EXERCISE DESCRIPTION - Any image in the records is to be dropped, and everything else duplicated precisely.

-- Opening Marker --

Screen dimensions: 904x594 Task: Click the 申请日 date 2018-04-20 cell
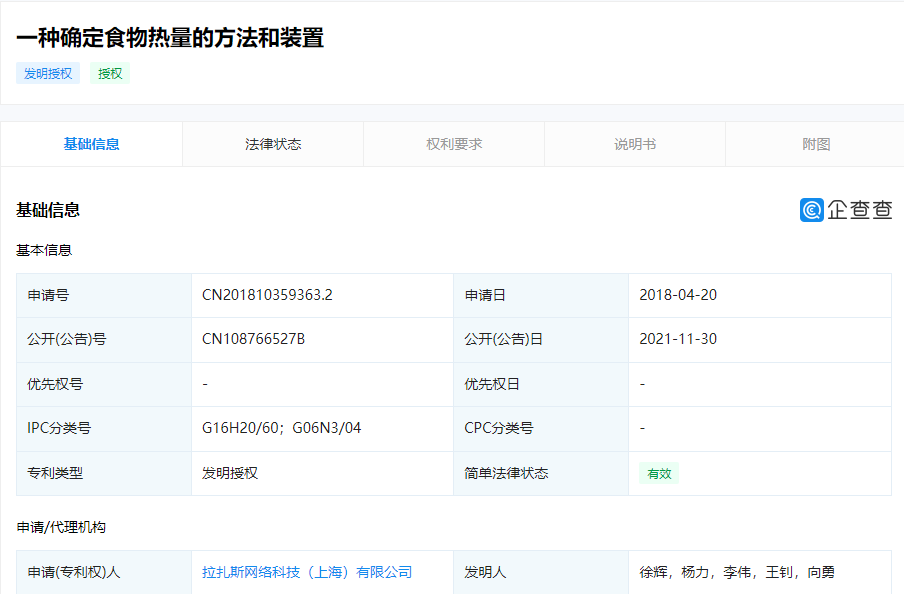[x=677, y=294]
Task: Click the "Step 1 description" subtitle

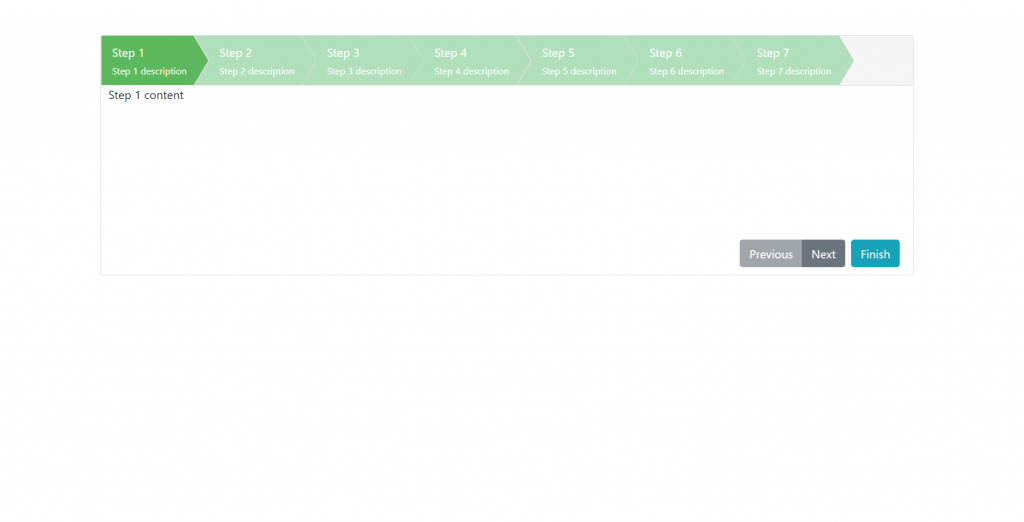Action: pyautogui.click(x=149, y=72)
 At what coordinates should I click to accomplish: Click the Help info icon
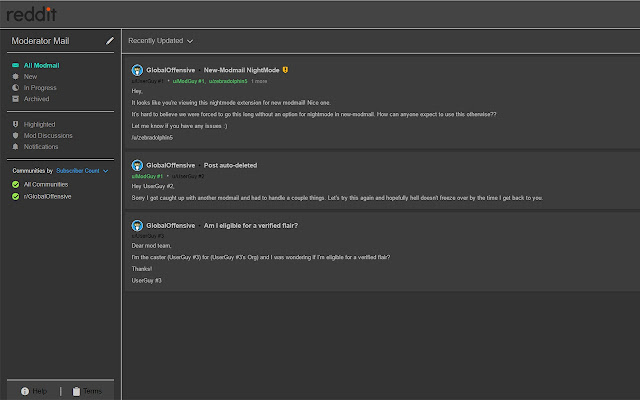pos(27,391)
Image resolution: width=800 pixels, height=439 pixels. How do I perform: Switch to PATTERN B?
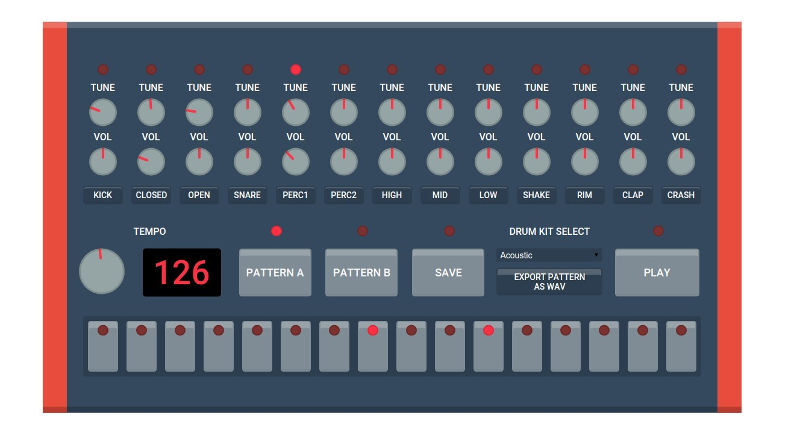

-- Closing Marker --

SOLUTION -
Screen dimensions: 904x594 Task: Click the 申请日 date 2018-04-20 cell
[x=677, y=294]
Task: Click the "Step 1 description" subtitle

Action: pyautogui.click(x=149, y=72)
 At what coordinates should I click to accomplish: Click the Help info icon
pos(27,391)
Image resolution: width=800 pixels, height=439 pixels. How do I perform: Switch to PATTERN B?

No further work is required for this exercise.